** Consignes **
1/ Répondez à ces questions d'après le texte sur la communauté Emmaüs :
(a) Combien de personnes sont attendues ce dimanche pour « les parcours du cœur » ?
(b) Qui gère le village ?
(c) Jusqu'à quel montant les gens peuvent-ils acheter des produits à l'épicerie ?
2/ Citez le texte sur la communauté Emmaüs, tout le passage depuis « Le village est » jusqu'à « se reconstruire affectivement. ».

--- Texte extrait ---

L’objectif de cette maison c’est de développer le tourisme solidaire. La personne qui souhaite passer une journée à la montagne, elle va venir passer le samedi avec nous, elle va participer aux activités, elle sera logée, nourrie, elle va découvrir la solidarité, la rencontre. Le Dimanche elle pourra découvrir la montagne.
Je suis convaincu que pour sortir de la misère, pour sortir de l’exclusion, c’est la rencontre. Tous les moyens qu’on peut avoir, on les cherche pour permettre la rencontre.
Il y a également des associations qui utilisent notre espace. Ce Dimanche il y a « les parcours du cœur », ils attendent plus de 1000 personnes qui vont venir à la communauté.
Il y a toute une dynamique, qu’elle soit avec des associations, des particuliers, des entreprises... Quand le maire décide de présenter ses vœux au monde associatif, il décide de le faire à la communauté. Le maire défendant le rôle d’Emmaüs et surtout montrant comment Emmaüs est acteur.
La rencontre est fondamentale pour combattre l’exclusion.

Le village est géré par un maire avec des conseillers. Dans le village, depuis 5 ans, à partir du moment où la personne est chez elle, il n’y a pas d’interdit. Ce que l’on veut de plus en plus dans la communauté, c’est remplacé l’interdit, et permettre à la personne de savoir vivre avec l’alcool. On se rend compte qu’en permettant, on a moins de problème. En même temps, il y a un soutien qui se fait, on a avec nous un psychothérapeute, un psycho alcoologue, on se retrouve... Plus on responsabilise la personne, plus on là considère en tant que personne à part entière, moins on a de problèmes.
Dans le village on a une épicerie, où les gens peuvent acheter des produits à hauteur de 80 euros, il y a de l’alcool. C’est pas tabou. Comme le sexe... La mixité c’est important. L’été les jeunes font des rencontres...Permettre à la personne de se reconstruire affectivement.

--- Extrait des données ---

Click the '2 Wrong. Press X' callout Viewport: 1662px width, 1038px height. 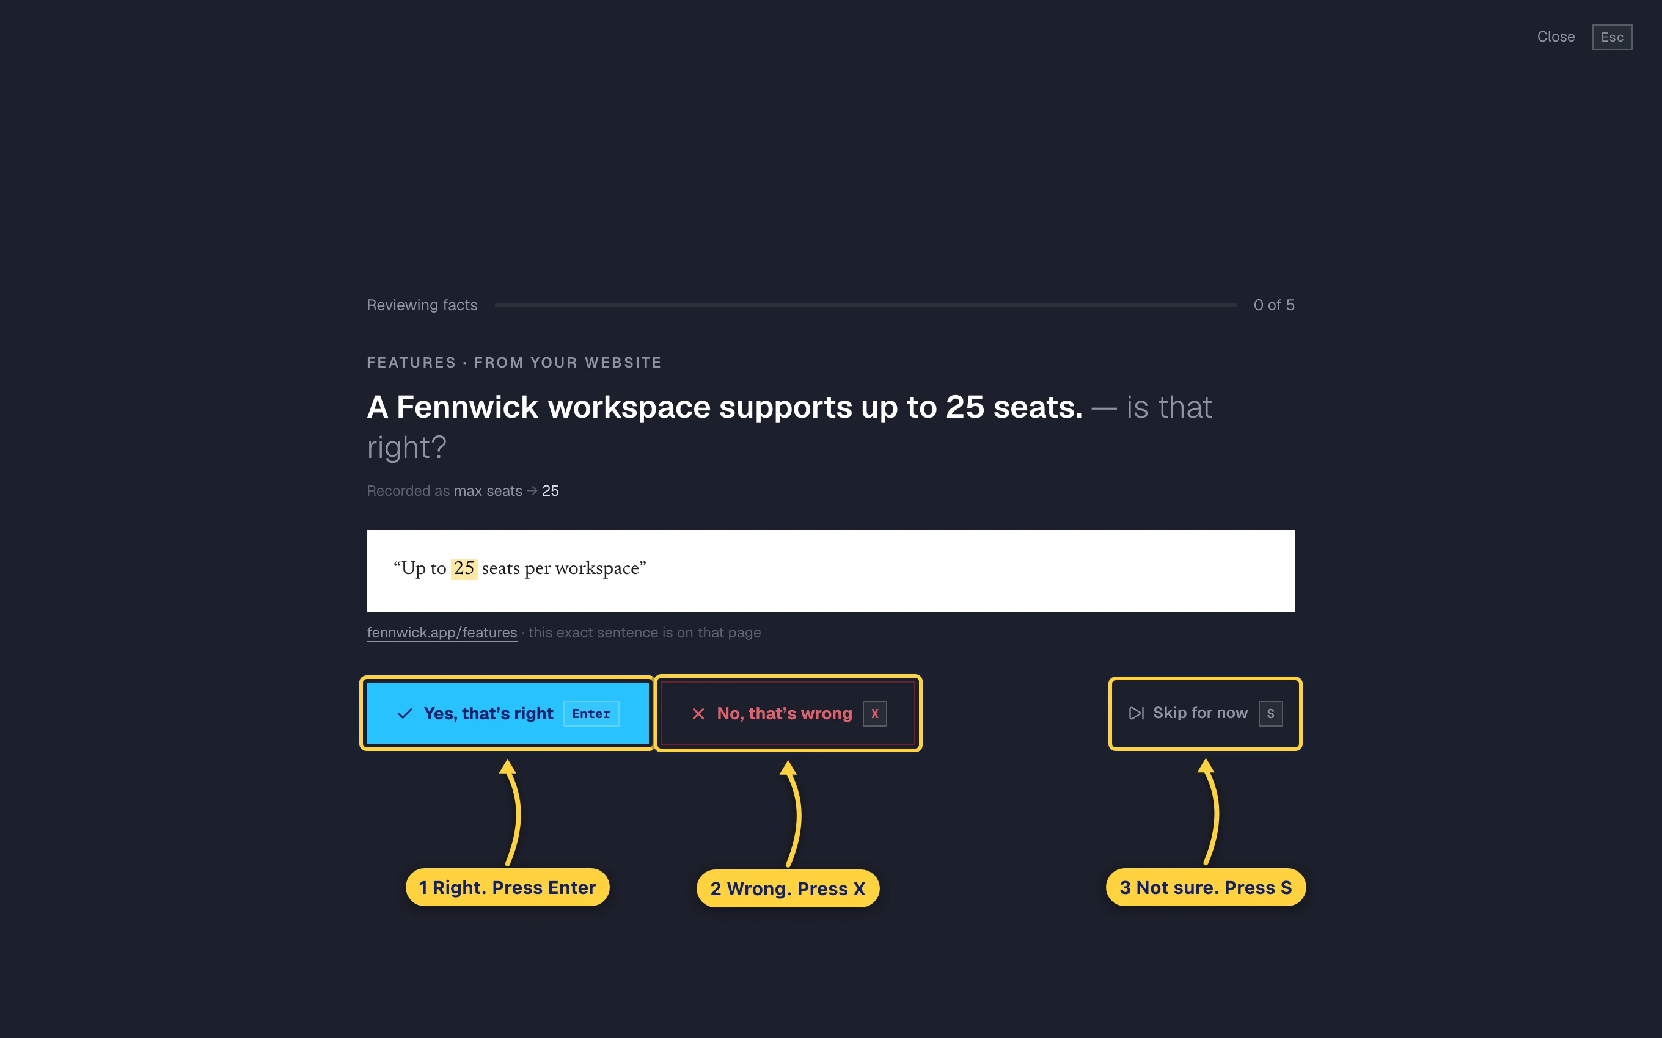787,888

---

** Réponses **
1/
(a) Plus de 1000 personnes.
(b) Un maire avec des conseillers.
(c) 80 euros.

2/
Le village est géré par un maire avec des conseillers. Dans le village, depuis 5 ans, à partir du moment où la personne est chez elle, il n’y a pas d’interdit. Ce que l’on veut de plus en plus dans la communauté, c’est remplacé l’interdit, et permettre à la personne de savoir vivre avec l’alcool. On se rend compte qu’en permettant, on a moins de problème. En même temps, il y a un soutien qui se fait, on a avec nous un psychothérapeute, un psycho alcoologue, on se retrouve... Plus on responsabilise la personne, plus on là considère en tant que personne à part entière, moins on a de problèmes.
Dans le village on a une épicerie, où les gens peuvent acheter des produits à hauteur de 80 euros, il y a de l’alcool. C’est pas tabou. Comme le sexe... La mixité c’est important. L’été les jeunes font des rencontres...Permettre à la personne de se reconstruire affectivement.